Across the valley, 64% fewer children were living in low-income households than in 2015, according to the latest census data. The impacts were biggest for kids aged zero to five, although teens up to age 17 also benefited.
It’s hard to pinpoint the exact reason for this change: earlier Statistics Canada estimates showed the child poverty rate decreasing in the years between 2015 and 2020, and some pointed to the Canada Child Benefit as a possible reason. Compared to its predecessor, that benefit tripled the amount of money given to many families with kids.
But Statistics Canada has said it is also possible fewer Canadians as a whole are living in low-income situations because of changes in government-funded payments during the pandemic—and that means it’s unclear how this change will continue into the future.
The proportion of families with children who were living in low-income situations in 2020 had declined from five years earlier. Nowhere saw a better outcome for children than in Abbotsford, where half as many kids were living in low-income households than five years before.
The change was a big deal in the city, which had the second-lowest median income in the Fraser Valley. The median after-tax income was $34,800—the same as Harrison Hot Springs, and just a bit higher than Hope. But those latter two communities have some of the oldest populations in the valley, and the number of retirees affects a community’s income levels.
Abbotsford’s change was significant because of the number of kids it impacted. But the biggest change proportionally was in Chilliwack; there, one-in-10 young children were living in low-income households in 2020, compared to one-in-five in 2015.
Hope also saw significant improvements for local children. In 2015, more than 35% of kids under six were living in poverty, according to the low-income measure. In 2020, only 17% were in low-income situations.
The low-income measure looks at how many people are living on half of the median income for each community. (You can read our story on what the median income is in each Fraser Valley community here.) It’s dependent on household size, and the math can get a little tricky.*
But ultimately what it shows is that more people in lower income brackets were making more money in 2020 compared to five years earlier.
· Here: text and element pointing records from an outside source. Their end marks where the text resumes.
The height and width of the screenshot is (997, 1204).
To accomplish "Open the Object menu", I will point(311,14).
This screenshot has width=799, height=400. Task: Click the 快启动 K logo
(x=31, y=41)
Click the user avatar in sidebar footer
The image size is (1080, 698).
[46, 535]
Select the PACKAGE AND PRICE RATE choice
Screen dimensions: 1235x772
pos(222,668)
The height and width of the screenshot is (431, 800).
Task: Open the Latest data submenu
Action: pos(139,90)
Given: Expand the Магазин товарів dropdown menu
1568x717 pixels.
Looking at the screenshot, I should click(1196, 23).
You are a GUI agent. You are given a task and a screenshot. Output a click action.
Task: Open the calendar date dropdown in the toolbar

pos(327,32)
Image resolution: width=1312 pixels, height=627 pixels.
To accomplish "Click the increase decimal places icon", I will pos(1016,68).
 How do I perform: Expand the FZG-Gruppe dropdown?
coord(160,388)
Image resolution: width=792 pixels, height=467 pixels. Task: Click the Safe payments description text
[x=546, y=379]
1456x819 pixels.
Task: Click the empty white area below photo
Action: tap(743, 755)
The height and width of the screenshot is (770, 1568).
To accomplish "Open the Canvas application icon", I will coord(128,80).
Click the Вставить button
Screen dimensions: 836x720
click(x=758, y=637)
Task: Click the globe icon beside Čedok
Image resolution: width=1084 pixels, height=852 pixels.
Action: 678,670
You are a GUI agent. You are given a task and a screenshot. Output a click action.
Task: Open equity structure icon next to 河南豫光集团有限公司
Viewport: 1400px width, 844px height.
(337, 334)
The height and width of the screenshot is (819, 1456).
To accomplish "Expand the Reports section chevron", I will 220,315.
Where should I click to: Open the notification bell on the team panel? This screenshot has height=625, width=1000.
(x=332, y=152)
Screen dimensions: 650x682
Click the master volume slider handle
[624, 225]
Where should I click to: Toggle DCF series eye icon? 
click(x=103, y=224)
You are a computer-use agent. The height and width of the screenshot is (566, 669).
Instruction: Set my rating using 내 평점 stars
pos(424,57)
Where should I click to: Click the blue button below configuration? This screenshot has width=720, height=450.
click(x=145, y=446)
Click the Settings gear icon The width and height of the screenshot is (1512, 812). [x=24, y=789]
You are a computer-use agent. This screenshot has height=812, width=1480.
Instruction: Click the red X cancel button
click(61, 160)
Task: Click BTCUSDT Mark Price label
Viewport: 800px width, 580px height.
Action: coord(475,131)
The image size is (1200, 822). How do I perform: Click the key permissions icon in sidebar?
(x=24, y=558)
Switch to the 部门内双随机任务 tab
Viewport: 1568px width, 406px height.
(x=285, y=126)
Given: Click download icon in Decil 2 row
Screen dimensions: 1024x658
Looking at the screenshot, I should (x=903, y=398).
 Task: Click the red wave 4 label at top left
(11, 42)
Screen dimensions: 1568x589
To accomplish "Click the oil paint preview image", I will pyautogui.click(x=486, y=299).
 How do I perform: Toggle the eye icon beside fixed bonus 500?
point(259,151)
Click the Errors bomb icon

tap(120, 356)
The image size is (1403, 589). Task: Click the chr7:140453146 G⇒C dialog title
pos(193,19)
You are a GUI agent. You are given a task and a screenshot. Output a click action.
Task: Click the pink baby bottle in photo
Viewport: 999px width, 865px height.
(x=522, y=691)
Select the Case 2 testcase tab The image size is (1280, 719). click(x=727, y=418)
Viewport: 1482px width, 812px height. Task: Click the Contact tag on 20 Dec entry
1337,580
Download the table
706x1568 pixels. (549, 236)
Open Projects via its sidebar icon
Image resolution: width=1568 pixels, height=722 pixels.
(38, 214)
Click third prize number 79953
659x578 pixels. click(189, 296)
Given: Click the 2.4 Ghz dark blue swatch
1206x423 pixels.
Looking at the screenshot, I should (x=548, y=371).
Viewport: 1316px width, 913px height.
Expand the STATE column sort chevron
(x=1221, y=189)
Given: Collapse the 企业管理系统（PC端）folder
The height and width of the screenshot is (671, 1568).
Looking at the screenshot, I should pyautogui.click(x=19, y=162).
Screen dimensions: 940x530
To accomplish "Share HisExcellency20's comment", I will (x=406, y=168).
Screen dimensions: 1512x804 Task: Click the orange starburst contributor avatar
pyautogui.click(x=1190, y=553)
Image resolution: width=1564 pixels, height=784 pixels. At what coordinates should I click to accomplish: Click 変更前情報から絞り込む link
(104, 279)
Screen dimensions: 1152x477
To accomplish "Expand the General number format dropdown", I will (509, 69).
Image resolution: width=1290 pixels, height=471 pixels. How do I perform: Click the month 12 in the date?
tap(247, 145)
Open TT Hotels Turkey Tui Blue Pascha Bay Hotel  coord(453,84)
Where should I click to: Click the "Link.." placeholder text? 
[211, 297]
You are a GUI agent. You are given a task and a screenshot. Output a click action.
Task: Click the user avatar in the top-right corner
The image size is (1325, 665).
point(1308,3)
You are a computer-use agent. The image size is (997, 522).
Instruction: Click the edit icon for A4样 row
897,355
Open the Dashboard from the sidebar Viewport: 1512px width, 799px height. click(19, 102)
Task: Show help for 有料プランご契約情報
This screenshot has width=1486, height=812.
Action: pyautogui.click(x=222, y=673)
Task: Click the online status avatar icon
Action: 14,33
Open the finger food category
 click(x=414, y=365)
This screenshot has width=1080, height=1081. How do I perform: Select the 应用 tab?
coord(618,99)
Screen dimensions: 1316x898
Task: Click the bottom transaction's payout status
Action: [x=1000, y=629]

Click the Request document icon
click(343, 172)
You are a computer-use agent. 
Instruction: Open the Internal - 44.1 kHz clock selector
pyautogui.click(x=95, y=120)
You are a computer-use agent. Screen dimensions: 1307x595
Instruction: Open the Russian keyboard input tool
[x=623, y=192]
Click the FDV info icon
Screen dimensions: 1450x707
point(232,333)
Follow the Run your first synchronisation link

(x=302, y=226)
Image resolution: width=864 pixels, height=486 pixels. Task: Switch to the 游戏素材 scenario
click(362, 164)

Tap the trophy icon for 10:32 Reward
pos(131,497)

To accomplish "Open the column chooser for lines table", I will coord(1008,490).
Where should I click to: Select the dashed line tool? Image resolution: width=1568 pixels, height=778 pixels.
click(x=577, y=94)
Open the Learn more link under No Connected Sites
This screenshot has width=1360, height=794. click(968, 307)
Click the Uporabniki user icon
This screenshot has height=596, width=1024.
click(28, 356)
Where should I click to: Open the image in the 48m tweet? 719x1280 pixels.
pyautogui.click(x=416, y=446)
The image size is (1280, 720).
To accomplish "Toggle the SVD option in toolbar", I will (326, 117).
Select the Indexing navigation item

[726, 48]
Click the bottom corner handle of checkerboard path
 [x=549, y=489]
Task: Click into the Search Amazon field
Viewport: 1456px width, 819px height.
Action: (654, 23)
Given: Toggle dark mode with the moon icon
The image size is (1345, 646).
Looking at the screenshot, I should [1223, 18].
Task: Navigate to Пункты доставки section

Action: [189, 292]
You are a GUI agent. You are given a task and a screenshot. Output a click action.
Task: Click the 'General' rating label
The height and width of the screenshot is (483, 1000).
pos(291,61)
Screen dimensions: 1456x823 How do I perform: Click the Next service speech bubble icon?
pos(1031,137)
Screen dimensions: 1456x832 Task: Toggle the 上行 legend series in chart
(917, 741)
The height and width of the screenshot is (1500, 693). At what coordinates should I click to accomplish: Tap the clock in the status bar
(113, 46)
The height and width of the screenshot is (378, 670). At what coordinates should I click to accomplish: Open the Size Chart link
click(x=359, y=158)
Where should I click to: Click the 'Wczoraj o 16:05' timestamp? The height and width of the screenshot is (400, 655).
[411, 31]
The number of people making less than $10,000 was nearly halved from 2015 to 2020, and the number making between $10,000 and $20,000 also plunged.
Some of that could have to do with COVID-related government grants, which gave additional income to low-paid frontline workers like restaurant employees.
Nearly one-quarter of all Fraser Valley residents over the age of 15 received some form of COVID benefit. This included CERB, but also top ups to other government programs like the Canada Child Benefit and the Old Age Pension.
The percentage of residents receiving COVID benefits was highest in Abbotsford and Langley City. Harrison and Hope, meanwhile, saw a higher median payout—unsurprising given the tourism-based economy that drives both of those communities.
Statistics Canada also noted that COVID benefits played a key role in reducing the low-income measure across the country. Whether those changes continue into the future without pandemic payments remains to be seen.
But although COVID benefits may have helped bolster the incomes of some residents, there is also another reason for an upwards trend in the Fraser Valley’s median income: the richest residents got richer. Across the region, the number of residents taking home more than $90,000 nearly doubled, with almost 20,000 individuals bringing home more than $100,000 a year.
Statistics Canada noted that this trend was common across the country, where higher-earning positions earned more in 2020 than they did just the year before. (Lower-earning positions, on the other hand, sent workers home with less.)
*Statistics Canada defines people living in low-income situations by the Low-Income Measure. This measure reflects the population making less than half of the median income for each community. It is adjusted based on household size, so a family of two making a certain amount might not meet the threshold for being low-income, while a family of six would.
The Low-Income Measure is not a measure of poverty per-say, but rather the number of people who are substantially worse off than average. For more details, see Statistics Canada.